Working paper

Using the Press to Construct a New Indicator of Inflation Perceptions in France

Published on 25 August 2023
Authors : Olivier de Bandt, Jean-Charles Bricongne, Julien Denes, Alexandre Dhenin, Annabelle De Gaye, Pierre-Antoine Robert

Working Paper Series no. 921. The paper applies Natural Language Processing techniques (NLP) to the quasi-universe of newspaper articles for France, concentrating on the period 2004-2022, in order to measure inflation attention as well as perceptions by households and firms for that country. The indicator, constructed along the lines of a balance of opinions, is well correlated with actual HICP inflation. It also exhibits good forecasting properties for the European Commission survey on households’ inflation expectations, as well as overall HICP inflation. The method used is a supervised approach that we describe step-by-step. It performs better on our data than the Latent-Dirichlet-Allocation (LDA)-based approach of Angelico et al. (2022). The indicator can be used as an early real-time indicator of future inflation developments and expectations. It also provides a new set of indicators at a time when central banks monitor inflation through new types of surveys of households and firms.

Image Using the Press to Construct a New Indicator of Inflation Perceptions in France
Inflation Perception Press Indicator (LHS) and :
- survey-based Household inflation expectations
- HICP

Newspapers disseminate a wealth of data that describe economic developments and may therefore shape agents’ expectations. Available every day, newspaper articles can provide a quasi-instantaneous assessment of inflationary pressures that can be useful to economic agents and Central Banks. They complement the increasing reliance by Central Banks on indicators of inflation expectations from business or households’ surveys, beyond the traditional indicators derived from financial markets.

There is a growing literature that uses Natural Language Processing (NLP) techniques and Artificial Intelligence (AI) in order to build macro-economic indicators. Starting from the analysis of GDP developments, researchers investigate now new dimensions, with an extension to inflation developments.

The paper analyses more than one million articles from the written press or press/news agencies since 2004 in France, using commercial data available from the Factiva API. Based on a set of 30 sources corresponding to major daily newspapers or weekly magazines of the national and regional press, paper and/or online, we construct indicators of perceived inflation in France in the spirit of the work of Angelico et al. (2022) for Italy.

The method is based on a selection of articles using keywords (related to the semantic field of "inflation" or "prices") as well as filtering and classification algorithms. They are used to select only the articles that actually deal with goods and services inflation and not other topics (e.g. literary 'prizes' or awards which are written in the same way in French), or other types of inflation. A distinction for the direction of price changes is then also made (rising, falling or stable) again based on classification algorithms.
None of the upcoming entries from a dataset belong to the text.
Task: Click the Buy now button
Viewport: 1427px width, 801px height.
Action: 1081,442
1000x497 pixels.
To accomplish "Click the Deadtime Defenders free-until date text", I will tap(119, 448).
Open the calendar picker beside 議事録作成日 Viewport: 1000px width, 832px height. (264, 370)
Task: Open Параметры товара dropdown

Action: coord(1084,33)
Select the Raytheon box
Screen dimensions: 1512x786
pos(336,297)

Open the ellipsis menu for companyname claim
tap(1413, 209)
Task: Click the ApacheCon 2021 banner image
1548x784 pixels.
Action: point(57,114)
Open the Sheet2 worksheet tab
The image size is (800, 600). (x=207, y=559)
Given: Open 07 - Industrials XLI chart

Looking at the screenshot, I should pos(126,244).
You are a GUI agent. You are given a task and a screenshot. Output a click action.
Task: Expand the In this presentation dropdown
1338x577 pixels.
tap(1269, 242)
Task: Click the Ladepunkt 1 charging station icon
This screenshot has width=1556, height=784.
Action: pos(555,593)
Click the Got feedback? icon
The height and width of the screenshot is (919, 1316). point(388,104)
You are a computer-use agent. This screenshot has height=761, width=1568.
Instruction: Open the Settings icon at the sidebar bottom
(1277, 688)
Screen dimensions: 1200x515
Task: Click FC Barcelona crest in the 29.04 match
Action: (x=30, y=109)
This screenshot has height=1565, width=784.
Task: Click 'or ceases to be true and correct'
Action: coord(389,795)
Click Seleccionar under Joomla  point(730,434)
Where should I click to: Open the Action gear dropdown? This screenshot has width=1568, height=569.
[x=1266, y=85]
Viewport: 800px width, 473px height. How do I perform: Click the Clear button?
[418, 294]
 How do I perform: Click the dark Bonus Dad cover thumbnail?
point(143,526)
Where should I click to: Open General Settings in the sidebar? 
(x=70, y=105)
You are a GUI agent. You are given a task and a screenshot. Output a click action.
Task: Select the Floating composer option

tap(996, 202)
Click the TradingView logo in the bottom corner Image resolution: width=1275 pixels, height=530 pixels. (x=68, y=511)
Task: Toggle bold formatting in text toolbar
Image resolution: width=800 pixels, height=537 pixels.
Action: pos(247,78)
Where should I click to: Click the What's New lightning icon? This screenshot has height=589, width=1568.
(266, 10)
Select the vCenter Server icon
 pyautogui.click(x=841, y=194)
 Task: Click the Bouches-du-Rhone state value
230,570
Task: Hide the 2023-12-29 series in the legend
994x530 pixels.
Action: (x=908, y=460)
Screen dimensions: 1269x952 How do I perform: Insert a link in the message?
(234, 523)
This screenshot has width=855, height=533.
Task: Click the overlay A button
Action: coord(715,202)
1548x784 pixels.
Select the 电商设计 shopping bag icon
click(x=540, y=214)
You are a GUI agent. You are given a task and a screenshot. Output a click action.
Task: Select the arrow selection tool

Several techniques are available to construct text-based indicators and one objective of the paper is to compare their performance, in particular between “supervised” and “unsupervised” methods. The first ones require human labelling to train the model, as in our case, while the second types of methods do not rely on human intervention for training but still need it a posteriori, such as for the selection of relevant topics as in Angelico et al. (2022), that we reproduce in the paper for comparison.

We first provide a measure of intensity of inflation (i.e. the frequency of articles associated with inflation) since it may be a useful measure of the “attention” to inflation by media and economic actors in the sense of Korenok et al. (2022).

However, the direction of inflation also matters and we also create an indicator which signals the direction of prices and is constructed as a “balance of opinions” inspired by surveys among households and firms. We find that such an indicator presents interesting statistical properties. The indicator is well correlated with the EU Commission’s household survey of one year ahead inflation expectations (Figure A). In comparison to other indicators of inflation expectations from Consensus Forecasts or financial markets, the indicator has better forecasting properties: it is always retained by an automatic selection algorithm, also including a variety of control variables (oil prices in euro, short term business cycle). It is also well correlated with overall inflation (Figure B) and has good forecasting power for one quarter ahead inflation in a Phillips curve framework.

The signal provided by the indicator is only slightly different when we exclude articles expressing the views of experts. For that purpose, we make a distinction between experts and non-experts, and within the experts’ category we also try to discriminate between policymakers and other private-sector experts since the former may have specific information about inflation developments that we may not want to capture.

We also show that the Machine-Learning based approach that we implement performs significantly better for France than the unsupervised approach proposed by Angelico et al (2022), based on LDA (Latent Dirichlet Allocations) or bi-grams only.